And Gerald smiled. “I recognize that phrase. So throughout thirty years Lichfield has never once forgotten its polite formula for exorcising the inadmissible!”
“It has been generally felt,” the youngster answered, “that a prominent man of letters was entitled to his Egeria. Of recent years, to be sure, your friendship has not been—we will say,—so ardent nor so frequently manifested. But there has been, to hold you two together, the boy begotten by your body upon her body. There has been the long usage to hold you two together. So your friendship has remained unshattered.”
“I had forgotten,” Gerald said, “the boy. Yes, I remember hearing that you had thoughtfully provided me with offspring during my absence. I know not quite how to thank you, my dear fellow, for a favor so delicate and so personal. We will therefore cough and drop the subject.”
Then Gerald leaned back in the chair. He put together his finger-tips, and smilingly he looked at them with rather tired, old eyes.

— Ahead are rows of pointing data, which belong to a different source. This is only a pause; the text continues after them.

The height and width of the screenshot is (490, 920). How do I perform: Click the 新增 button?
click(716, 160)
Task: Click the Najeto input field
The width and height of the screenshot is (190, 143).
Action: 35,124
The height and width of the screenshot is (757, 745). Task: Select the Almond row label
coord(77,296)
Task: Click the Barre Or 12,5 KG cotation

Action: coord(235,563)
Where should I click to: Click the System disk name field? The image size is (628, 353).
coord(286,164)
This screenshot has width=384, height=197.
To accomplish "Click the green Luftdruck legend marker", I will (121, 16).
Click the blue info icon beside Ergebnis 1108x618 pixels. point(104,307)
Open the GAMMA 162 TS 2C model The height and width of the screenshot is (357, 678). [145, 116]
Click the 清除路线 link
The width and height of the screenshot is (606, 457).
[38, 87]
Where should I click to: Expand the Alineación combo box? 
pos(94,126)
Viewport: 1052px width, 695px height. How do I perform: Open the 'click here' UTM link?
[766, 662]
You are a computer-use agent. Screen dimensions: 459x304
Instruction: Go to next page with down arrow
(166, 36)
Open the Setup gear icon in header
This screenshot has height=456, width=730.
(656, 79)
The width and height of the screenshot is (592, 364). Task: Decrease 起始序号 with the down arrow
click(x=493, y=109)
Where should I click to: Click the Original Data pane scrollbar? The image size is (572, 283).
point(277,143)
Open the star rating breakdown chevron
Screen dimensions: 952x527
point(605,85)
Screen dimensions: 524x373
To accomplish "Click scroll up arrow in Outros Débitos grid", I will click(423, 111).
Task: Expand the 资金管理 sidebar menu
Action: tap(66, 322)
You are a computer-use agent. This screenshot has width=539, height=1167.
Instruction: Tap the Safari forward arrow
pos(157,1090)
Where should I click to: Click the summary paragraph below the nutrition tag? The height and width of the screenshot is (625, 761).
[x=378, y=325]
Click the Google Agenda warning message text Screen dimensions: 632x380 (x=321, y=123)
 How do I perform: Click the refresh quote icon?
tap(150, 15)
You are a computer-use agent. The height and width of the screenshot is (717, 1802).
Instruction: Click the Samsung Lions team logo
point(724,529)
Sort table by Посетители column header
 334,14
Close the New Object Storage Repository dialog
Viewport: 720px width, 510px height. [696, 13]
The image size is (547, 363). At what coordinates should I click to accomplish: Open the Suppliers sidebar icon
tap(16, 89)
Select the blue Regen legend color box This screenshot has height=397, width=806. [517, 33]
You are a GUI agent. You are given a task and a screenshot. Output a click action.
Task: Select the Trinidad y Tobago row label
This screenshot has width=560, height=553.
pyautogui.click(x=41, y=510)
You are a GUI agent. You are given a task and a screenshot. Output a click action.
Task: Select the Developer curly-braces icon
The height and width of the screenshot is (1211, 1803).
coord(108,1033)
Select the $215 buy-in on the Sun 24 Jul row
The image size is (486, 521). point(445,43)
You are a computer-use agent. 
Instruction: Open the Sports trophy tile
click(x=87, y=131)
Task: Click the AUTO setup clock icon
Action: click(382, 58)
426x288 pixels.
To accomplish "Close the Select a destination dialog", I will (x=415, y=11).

“So I stay faithful to one woman, after all! I have been kept in everything a model American citizen. I have gracefully adhered to the code of a gentleman. In my private life I have evinced every proper respect for the chivalrous sacrament of adultery between social equals. In the field of my professional labors I have composed no puerile and lascivious romances, but only serious and instructive works. I am, in brief, in all respects, a credit to my native Lichfield, and, more generally, to the United States of America.”
He shrugged. He spread out those old-looking, futile hands.
“Well, certainly I must not spoil the miracle. So I submit. I yield to the demands of propriety. I accept my personal good behavior; I accept my success; and I accept also my measure of actual famousness.”
Then Gerald said: “Therefore I must, so long as my life lasts, continue faithfully your work as the recorder of historical and scientific truths, since it was such truths which brought my name into famousness. Oh, yes, you may depend upon it, I shall henceforward honor these fine truths within the limits advisable for anybody now nearing sixty. I shall serve them, that is, with my pen rather than with other instruments now perhaps more fallible. For the trained intelligence of such a famous scholar as I have become cannot deny their proper importance to those scientific and historical truths which brought him into famousness,—nor would, of course, my admirers care to have me abandoning my métier.”
And Gerald said also: “Even in the private relations which you have chivalrously preserved for me, my dear fellow, one must not ask everything. Wheresoever a man lives, there will be a thornbush near his door: and I can manage well enough, I daresay, to put up with the continuance of this illicit love-affair,—in which, after all, my advanced age now protects me from being put to any frequent or far-reaching inconvenience. Meanwhile, the legend of a life-long illicit love-affair is a very splendid preservative for the fame of any writer. It would have been even better, of course, if in conjugating the verb to love, you had managed to make a few mistakes in gender; that is more piquant; that is infallible: still, I repeat, one must not ask everything. I have my satisfying legend of private immorality, created without any least trouble on my part. Men will remember it. So all ends very well indeed. I am content with what I have found upon Mispec Moor. I am content with what I have found in Lichfield. And I shall not bother any more about Antan, wherein, for one reason and another, I have found nothing.”
“Do you not be speaking lightly of Antan! For I—do you not understand?”—the young man spoke with an almost frightened elation,—“it is I who am called to reign in Antan. You have brought me the revealing word and the dreadful summons of Horvendile. Antan is my appointed kingdom, into which I shall now be entering upon the silver stallion famous in old prophecies.”